Degraded dendritic input feature detection underlies spatial memory deficits in epilepsy

Nicola Masala1, Martin Pofahl1, Negar Nikbakht1, Andre Haubrich1, Tony Kelly1, Heinz Beck1


Memory deficits are a debilitating symptom of epilepsies in patients. While considerable attention has been devoted to studying mechanisms of seizure generation, much less is known about mechanisms underlying cognitive deficits, and how to reverse them. We describe a Na+ channel dependent mechanism underlying altered hippocampal dendritic integration, degraded place coding in-vivo, and deficits in spatial memory.

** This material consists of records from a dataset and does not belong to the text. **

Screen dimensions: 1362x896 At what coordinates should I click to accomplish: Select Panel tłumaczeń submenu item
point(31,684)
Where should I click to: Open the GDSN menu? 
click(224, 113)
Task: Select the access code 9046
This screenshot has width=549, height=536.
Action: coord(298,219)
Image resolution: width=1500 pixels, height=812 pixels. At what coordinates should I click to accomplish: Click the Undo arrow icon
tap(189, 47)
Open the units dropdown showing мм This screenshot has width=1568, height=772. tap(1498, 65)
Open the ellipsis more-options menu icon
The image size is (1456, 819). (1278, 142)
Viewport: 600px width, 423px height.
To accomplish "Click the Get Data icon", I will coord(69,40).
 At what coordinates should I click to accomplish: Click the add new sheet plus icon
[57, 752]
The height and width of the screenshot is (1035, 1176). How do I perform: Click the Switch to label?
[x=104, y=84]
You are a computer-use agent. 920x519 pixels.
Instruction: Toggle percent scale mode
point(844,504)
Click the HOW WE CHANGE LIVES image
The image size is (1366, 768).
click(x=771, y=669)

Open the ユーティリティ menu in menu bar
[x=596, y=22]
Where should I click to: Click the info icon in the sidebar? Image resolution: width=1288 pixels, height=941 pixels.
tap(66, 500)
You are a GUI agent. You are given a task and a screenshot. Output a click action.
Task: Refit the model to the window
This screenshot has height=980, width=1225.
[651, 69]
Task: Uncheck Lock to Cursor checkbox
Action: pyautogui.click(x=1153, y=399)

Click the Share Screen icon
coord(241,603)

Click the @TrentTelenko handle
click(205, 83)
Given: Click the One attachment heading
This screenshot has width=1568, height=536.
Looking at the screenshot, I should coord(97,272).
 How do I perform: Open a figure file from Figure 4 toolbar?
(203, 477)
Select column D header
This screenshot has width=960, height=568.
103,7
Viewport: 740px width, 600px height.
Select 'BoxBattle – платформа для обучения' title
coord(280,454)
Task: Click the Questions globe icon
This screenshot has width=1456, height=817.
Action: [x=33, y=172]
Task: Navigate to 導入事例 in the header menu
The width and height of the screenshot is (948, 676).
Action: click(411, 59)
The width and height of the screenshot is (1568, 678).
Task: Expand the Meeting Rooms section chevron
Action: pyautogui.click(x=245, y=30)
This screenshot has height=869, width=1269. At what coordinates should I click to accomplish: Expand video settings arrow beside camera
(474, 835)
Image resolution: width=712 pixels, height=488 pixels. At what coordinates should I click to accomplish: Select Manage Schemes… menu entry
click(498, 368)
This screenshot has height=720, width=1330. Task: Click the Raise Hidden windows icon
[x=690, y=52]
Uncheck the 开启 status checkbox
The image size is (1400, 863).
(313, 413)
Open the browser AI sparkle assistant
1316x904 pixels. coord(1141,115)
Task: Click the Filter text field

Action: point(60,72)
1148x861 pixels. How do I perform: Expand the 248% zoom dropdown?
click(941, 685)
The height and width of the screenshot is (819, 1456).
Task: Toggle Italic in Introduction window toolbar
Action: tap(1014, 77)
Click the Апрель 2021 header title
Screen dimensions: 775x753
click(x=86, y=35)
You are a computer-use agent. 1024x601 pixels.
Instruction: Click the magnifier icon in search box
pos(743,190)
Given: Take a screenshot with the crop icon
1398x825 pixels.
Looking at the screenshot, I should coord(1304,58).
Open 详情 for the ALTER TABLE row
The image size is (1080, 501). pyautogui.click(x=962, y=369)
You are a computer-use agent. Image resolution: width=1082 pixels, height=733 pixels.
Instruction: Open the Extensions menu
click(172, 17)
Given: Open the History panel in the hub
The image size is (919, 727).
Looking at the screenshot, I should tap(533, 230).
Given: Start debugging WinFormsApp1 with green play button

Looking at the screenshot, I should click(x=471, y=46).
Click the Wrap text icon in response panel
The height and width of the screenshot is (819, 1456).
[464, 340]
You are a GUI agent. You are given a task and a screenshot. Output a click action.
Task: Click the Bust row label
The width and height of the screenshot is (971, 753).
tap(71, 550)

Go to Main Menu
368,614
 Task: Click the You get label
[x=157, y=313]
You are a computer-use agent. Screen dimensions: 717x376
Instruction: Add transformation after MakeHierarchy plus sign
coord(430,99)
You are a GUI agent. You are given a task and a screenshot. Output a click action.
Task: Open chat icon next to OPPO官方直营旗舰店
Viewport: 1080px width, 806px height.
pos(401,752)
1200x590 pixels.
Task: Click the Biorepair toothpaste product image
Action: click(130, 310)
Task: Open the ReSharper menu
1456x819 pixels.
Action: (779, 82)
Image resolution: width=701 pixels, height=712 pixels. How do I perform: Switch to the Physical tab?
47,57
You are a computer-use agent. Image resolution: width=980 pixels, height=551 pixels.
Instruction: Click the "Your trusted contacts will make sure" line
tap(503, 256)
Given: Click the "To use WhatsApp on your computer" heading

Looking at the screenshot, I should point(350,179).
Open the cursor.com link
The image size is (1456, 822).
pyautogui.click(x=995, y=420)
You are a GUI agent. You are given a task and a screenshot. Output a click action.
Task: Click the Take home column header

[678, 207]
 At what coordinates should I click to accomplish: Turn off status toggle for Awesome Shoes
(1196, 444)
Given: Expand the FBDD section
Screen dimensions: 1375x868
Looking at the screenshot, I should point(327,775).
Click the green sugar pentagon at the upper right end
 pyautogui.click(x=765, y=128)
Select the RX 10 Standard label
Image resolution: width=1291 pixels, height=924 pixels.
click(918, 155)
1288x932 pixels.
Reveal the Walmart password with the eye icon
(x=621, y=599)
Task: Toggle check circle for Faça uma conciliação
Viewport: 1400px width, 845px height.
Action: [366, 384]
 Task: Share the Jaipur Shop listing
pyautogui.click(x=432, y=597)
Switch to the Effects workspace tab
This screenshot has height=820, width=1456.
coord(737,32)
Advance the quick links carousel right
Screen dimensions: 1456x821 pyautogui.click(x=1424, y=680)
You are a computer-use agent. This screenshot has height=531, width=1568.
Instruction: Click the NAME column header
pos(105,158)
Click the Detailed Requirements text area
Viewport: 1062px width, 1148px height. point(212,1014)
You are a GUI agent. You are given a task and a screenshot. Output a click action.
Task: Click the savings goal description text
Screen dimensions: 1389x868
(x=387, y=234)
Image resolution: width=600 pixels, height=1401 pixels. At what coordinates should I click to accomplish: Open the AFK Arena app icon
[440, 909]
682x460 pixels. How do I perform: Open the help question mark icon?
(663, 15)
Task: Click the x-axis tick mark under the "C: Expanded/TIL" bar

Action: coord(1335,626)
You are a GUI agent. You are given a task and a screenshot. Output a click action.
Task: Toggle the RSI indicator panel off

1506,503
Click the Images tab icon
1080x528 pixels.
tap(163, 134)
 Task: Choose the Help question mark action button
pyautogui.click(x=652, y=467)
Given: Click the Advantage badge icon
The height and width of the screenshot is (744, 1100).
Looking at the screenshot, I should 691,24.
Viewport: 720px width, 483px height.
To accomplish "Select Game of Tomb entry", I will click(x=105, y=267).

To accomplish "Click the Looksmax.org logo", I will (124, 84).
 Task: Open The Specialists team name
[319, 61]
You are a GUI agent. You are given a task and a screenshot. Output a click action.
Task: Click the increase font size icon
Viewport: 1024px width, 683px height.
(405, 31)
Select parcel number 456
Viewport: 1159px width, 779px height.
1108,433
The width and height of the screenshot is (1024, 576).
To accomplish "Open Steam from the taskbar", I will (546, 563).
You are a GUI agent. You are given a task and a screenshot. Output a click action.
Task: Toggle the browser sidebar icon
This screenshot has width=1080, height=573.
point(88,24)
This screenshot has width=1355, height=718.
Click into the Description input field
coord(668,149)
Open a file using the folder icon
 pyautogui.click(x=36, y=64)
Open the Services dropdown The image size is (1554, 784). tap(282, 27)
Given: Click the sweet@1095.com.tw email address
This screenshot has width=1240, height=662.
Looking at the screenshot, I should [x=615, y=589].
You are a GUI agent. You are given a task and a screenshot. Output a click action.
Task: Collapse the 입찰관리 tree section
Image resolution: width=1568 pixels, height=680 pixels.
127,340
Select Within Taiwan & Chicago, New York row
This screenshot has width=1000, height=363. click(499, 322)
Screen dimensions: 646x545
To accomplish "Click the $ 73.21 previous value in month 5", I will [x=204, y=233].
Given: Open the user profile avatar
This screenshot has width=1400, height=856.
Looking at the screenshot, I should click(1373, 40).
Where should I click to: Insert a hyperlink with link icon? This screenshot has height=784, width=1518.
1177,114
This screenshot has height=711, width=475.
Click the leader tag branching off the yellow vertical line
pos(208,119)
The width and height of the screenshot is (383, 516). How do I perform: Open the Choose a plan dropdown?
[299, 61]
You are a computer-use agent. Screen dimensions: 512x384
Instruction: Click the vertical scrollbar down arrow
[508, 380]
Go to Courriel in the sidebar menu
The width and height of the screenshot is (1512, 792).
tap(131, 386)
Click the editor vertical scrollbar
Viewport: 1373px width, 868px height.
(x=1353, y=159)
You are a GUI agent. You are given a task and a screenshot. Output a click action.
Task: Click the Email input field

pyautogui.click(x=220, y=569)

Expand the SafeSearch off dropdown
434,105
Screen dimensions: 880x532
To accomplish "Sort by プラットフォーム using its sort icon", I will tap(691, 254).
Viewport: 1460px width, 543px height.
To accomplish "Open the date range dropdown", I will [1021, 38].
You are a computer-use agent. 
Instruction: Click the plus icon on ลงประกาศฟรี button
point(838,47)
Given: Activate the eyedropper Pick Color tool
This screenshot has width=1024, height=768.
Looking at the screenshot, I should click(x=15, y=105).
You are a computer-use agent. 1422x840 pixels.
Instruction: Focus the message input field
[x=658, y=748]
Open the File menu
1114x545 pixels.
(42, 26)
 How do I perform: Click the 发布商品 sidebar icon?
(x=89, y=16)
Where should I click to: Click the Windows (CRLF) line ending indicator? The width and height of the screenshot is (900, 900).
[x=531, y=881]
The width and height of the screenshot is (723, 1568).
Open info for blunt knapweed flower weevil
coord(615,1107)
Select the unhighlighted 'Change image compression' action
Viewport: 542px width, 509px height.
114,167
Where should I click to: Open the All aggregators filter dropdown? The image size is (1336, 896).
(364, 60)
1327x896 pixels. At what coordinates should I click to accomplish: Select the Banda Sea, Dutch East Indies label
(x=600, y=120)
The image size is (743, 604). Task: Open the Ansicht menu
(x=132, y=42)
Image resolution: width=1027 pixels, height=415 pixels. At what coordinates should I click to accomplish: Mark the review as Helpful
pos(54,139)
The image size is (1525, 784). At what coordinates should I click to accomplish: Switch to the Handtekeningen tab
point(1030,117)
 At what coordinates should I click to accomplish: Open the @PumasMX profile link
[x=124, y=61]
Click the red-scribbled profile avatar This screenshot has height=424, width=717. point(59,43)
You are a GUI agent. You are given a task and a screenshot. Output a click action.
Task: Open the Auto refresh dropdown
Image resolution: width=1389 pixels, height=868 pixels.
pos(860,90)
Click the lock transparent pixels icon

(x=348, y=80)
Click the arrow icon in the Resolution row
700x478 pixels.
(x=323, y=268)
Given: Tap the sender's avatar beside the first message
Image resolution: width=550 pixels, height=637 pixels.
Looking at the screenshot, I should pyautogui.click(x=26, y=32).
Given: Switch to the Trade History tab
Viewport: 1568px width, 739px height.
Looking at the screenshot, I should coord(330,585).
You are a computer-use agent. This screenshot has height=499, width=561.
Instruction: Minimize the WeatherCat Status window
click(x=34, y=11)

Using two-photon glutamate uncaging, we have found that the known mechanisms constraining Na+ channel driven spikes in 1st order hippocampal neuron dendrites are profoundly degraded in epileptic mice. This deficit could be reversed by a selective Nav1.3 sodium channel blocker, but not by Na+ channel blockers that affect other Na+ channel isoforms. In-vivo 2-photon imaging revealed that spatial representations in hippocampal neurons were significantly less precise in epileptic mice. Blocking Nav1.3 channels significantly improved the precision of spatial coding, and reversed hippocampal memory deficits in epileptic animals.

Thus, a dendritic channelopathy that can be pharmacologically targeted may underlie cognitive deficits in epilepsy. This mechanism of degraded cognition may constitute a new avenue to enhance cognition in chronic epilepsy.